Williams has 186 career saves, 19th on the major-league career list. Jones had 26 saves with the Astros last season and was their MVP in 1992 with 36 saves.
Juden, 22, a 6-foot-7 right-hander, went 11-6 with the Class AAA Tucson team of the Pacific Coast League last season, recording 156 strikeouts.
-- The Cleveland Indians today signed pitcher Dennis Martinez and first baseman Eddie Murray. Martinez, who had a 15-9 record for the Montreal Expos last season, gets a $1 million signing bonus and $4 million in each of the next two seasons. Murray agreed to a $3 million, one-year deal with a $3 million club option for 1995.
-- Casey Parsons, a former outfielder for the Seattle Mariners, has been named manager of the PCL's Tacoma Tigers. Parsons has spent five years managing in the Oakland Athletics organization, building a 316-304 record. He batted .227 for the Mariners in 1981, his first season in the majors.
-- Baltimore third baseman Mike Pagliarulo accepted an offer to play for Japan's Seibu Lions in 1994.
-- Cuba's 100-game winning streak ended in San Juan, Puerto Rico, with a 4-3 loss to a Puerto Rican Winter League squad that included some major-leaguers. Javier Lopez of the Atlanta Braves got the winning hit, a two-run homer in the bottom of the ninth inning.
Track and field
China widened its lead at the Asian championships in Manila today, winning eight gold medals, including a meet-record victory by hurdler Li Tong, who lives in Los Angeles and attends Washington State University. He ran the 100-meter hurdles in 13.49 seconds.
Vollegball
Washington State's Becky Howlett and Sarah Silvernail led the Cougars to a four-game victory over the University of San Diego in the first round of the NCAA Division I tournament in Pullman.
WSU (21-10) advanced to Saturday's second round at Brigham Young with a 14-16, 15-9, 15-5, 15-11 triumph before a crowd of 1,159 at Bohler Gym. It will face BYU.

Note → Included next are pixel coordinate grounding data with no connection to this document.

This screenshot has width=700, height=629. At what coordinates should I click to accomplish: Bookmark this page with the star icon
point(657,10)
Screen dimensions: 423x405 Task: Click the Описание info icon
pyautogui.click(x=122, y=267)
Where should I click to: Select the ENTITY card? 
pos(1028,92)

Silvernail, of Fife, earlier was named to the Pac-10 all-freshman team. Angela Bransom of the University of Washington also was selected.
Golf
Nick Faldo of England and Zimbabwe's Nick Price shot 5-under-par 67s to share a four-stroke lead after today's first round of the Million Dollar Challenge in Sun City, South Africa.

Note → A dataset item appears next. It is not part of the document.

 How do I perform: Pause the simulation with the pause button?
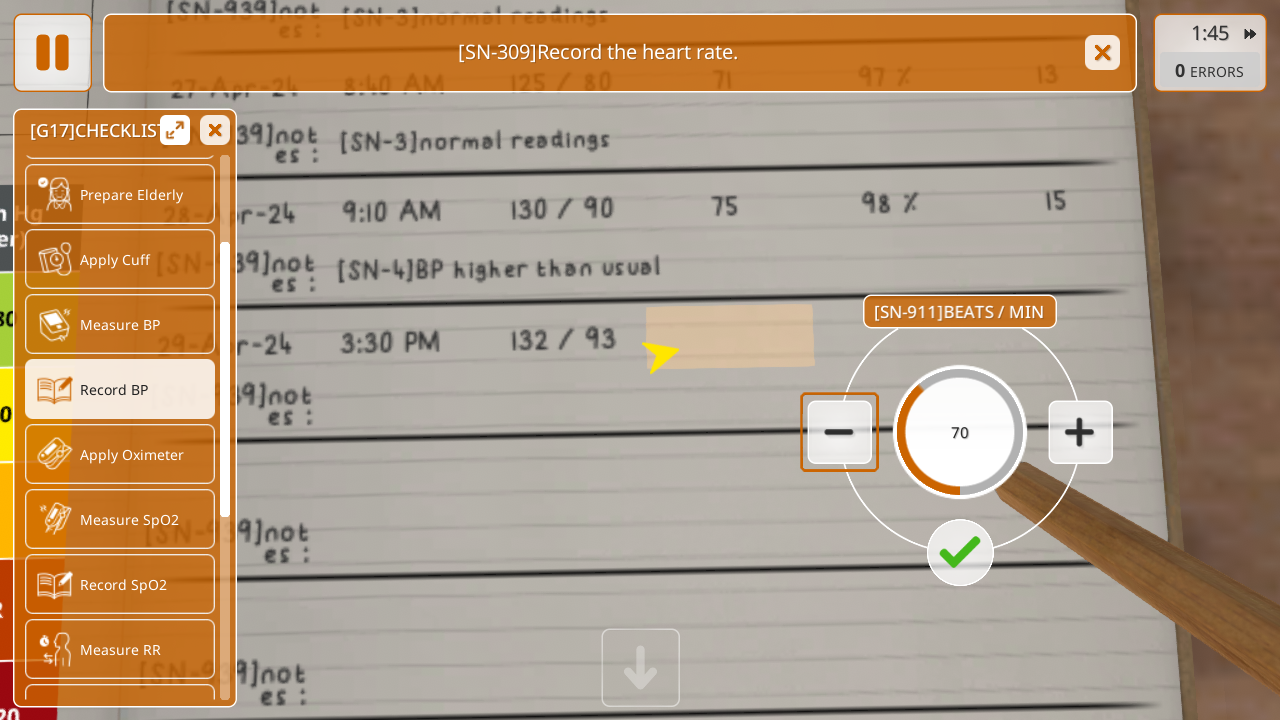pyautogui.click(x=52, y=52)
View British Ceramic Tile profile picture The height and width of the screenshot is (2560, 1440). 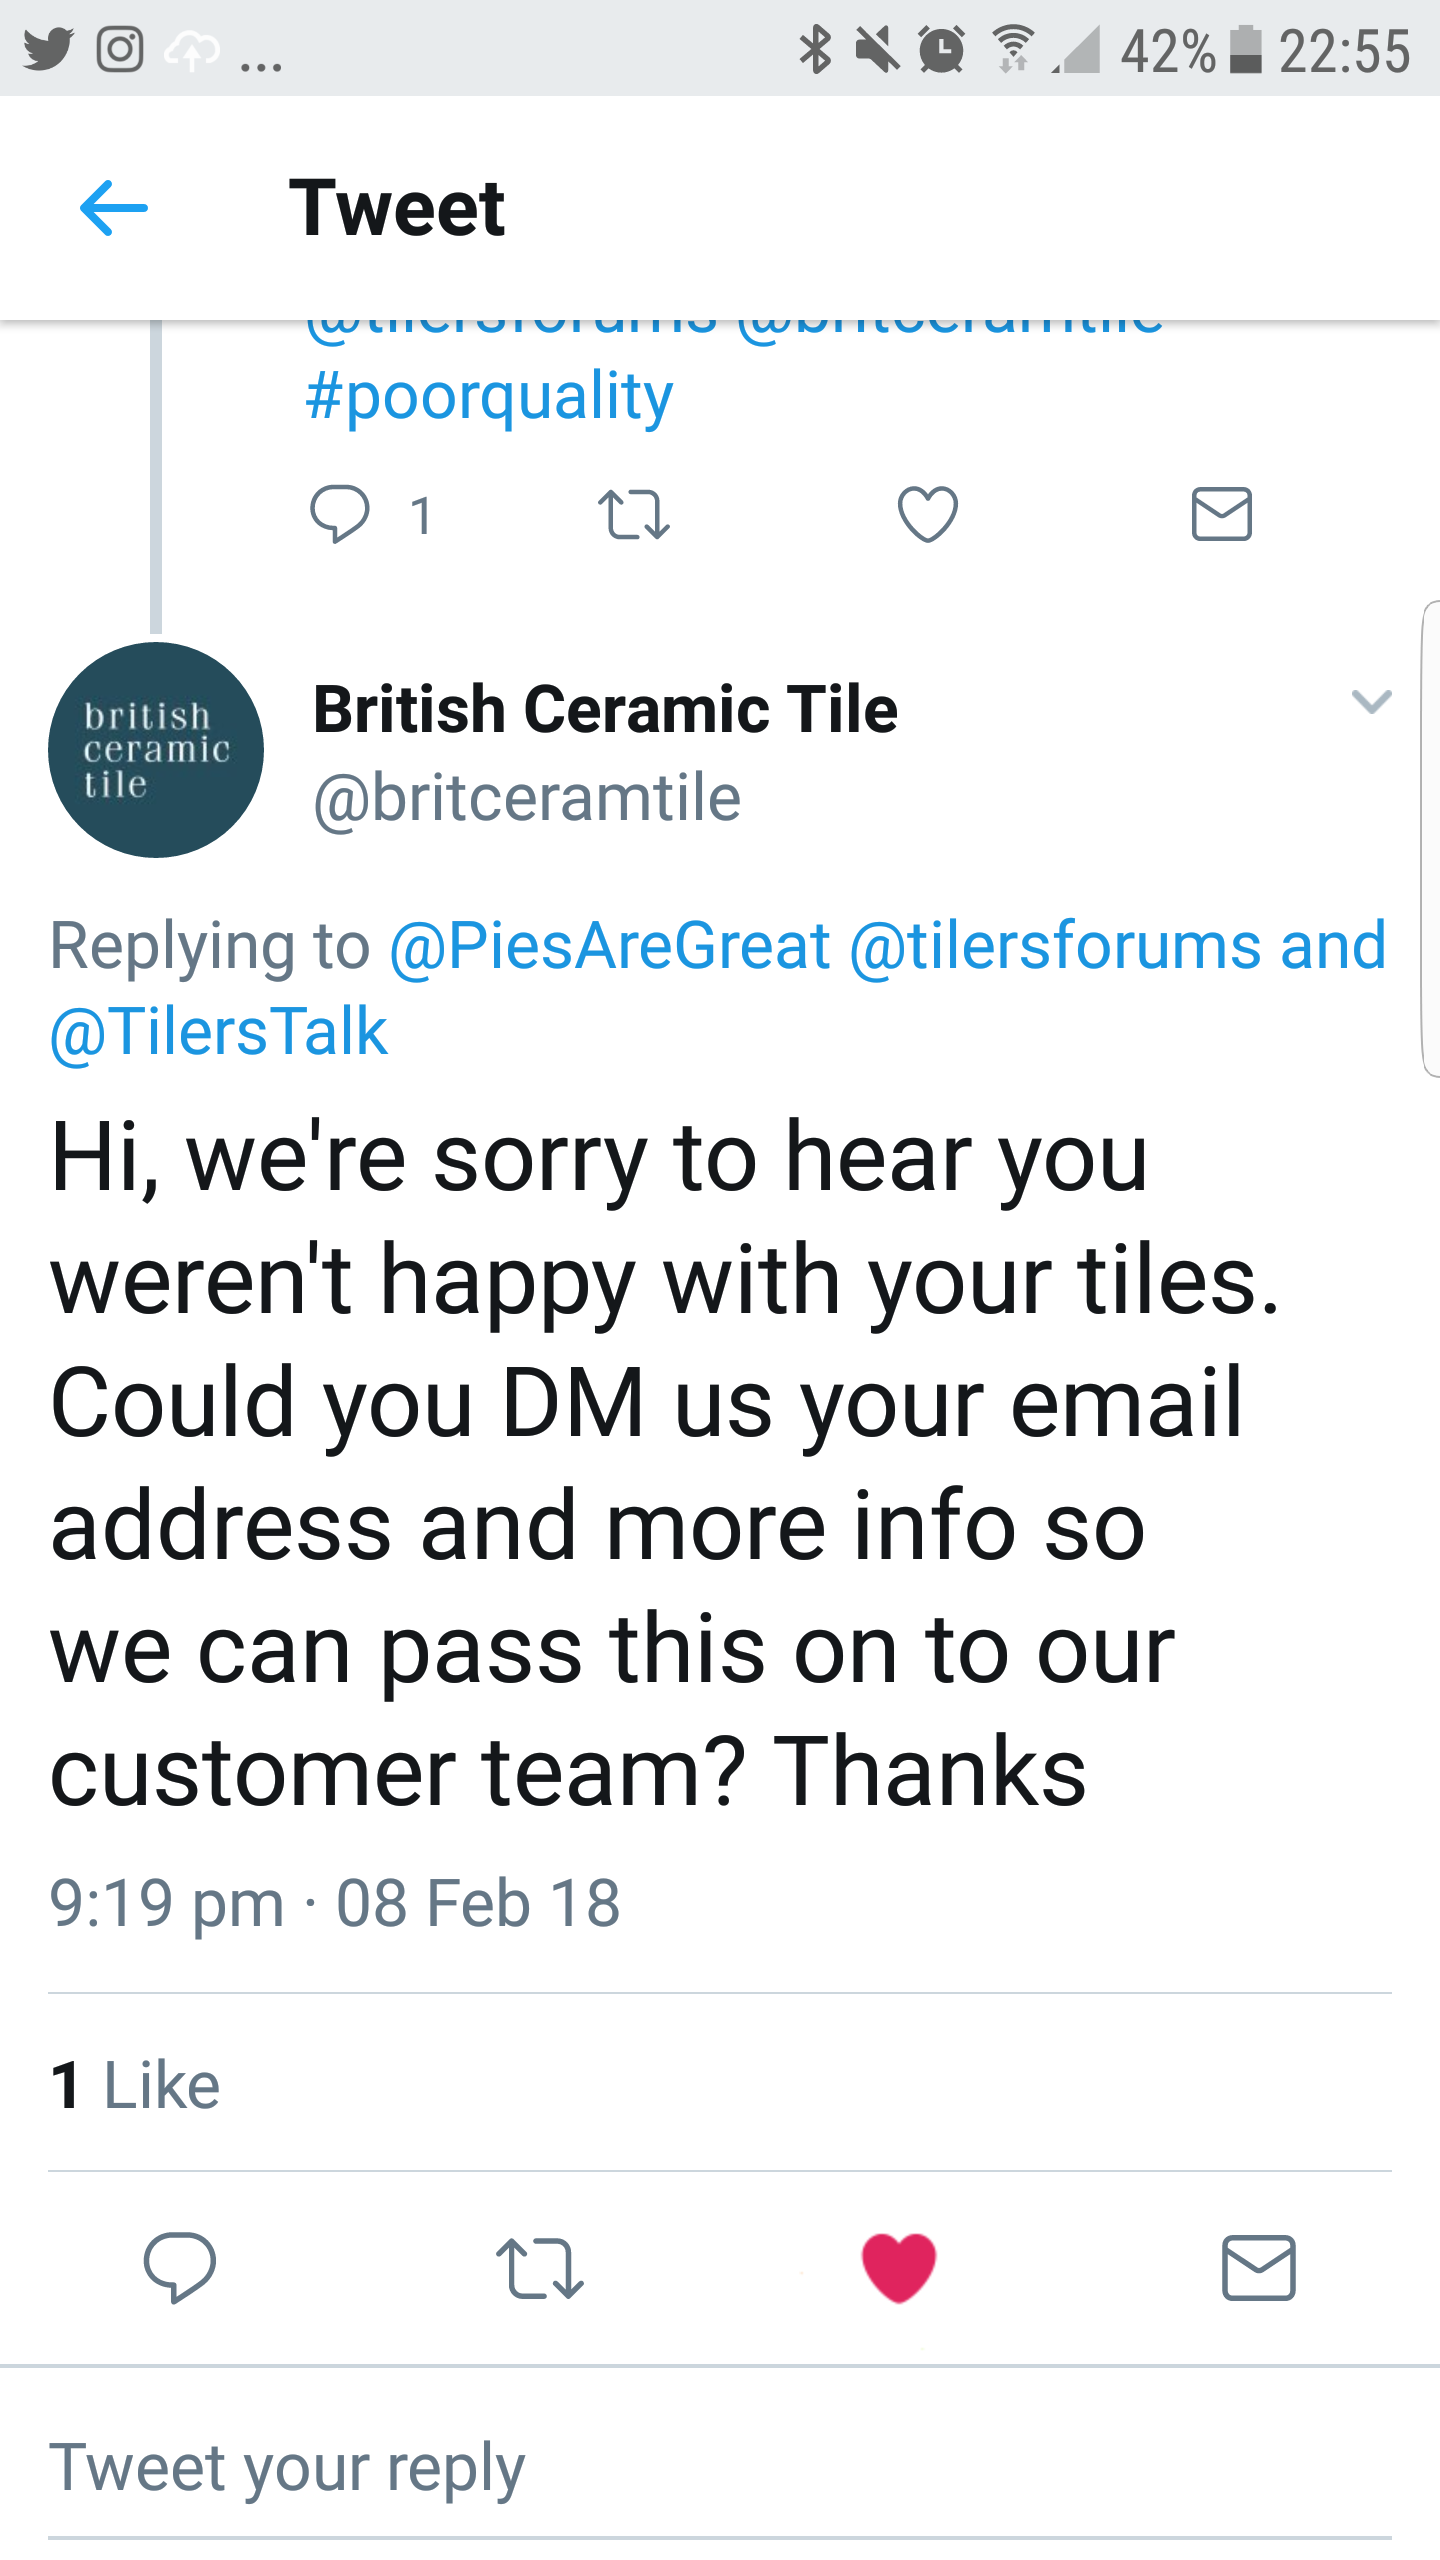tap(156, 750)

-- Betsy King will receive the Charley Bartlett Award from the Golf Writers Association of America for her humanitarian activities.
King led a group of 30 LPGA pros in the construction of a Habitat for Humanity in Guadalupe, Ariz., and another group of four to Romania to work with orphans.
Deaths
Alton Grizzard, a former star quarterback at the U.S. Naval Academy, and Kerry O'Neill, a former track star at the same school, were shot to death by a fellow officer, who then fatally turned the gun on himself.
The gunman, George Smith, shot Grizzard, 24, and O'Neill, 21, in O'Neill's room at the U.S. Naval Amphibious Base in Coronado, Calif., according to Coronado police Lt. Bill Abel.
Investigators believe the gunman had a relationship with O'Neill, and the two argued.
-- Preliminary results of the autopsy of Joseph Marable, a first cousin of the late Hank Gathers who collapsed on a basketball court in Philadelphia, did not show the exact cause of death. The initial examination of the heart did not show strong evidence of a heart attack or heart disease, the Philadelphia Medical Examiner's office said.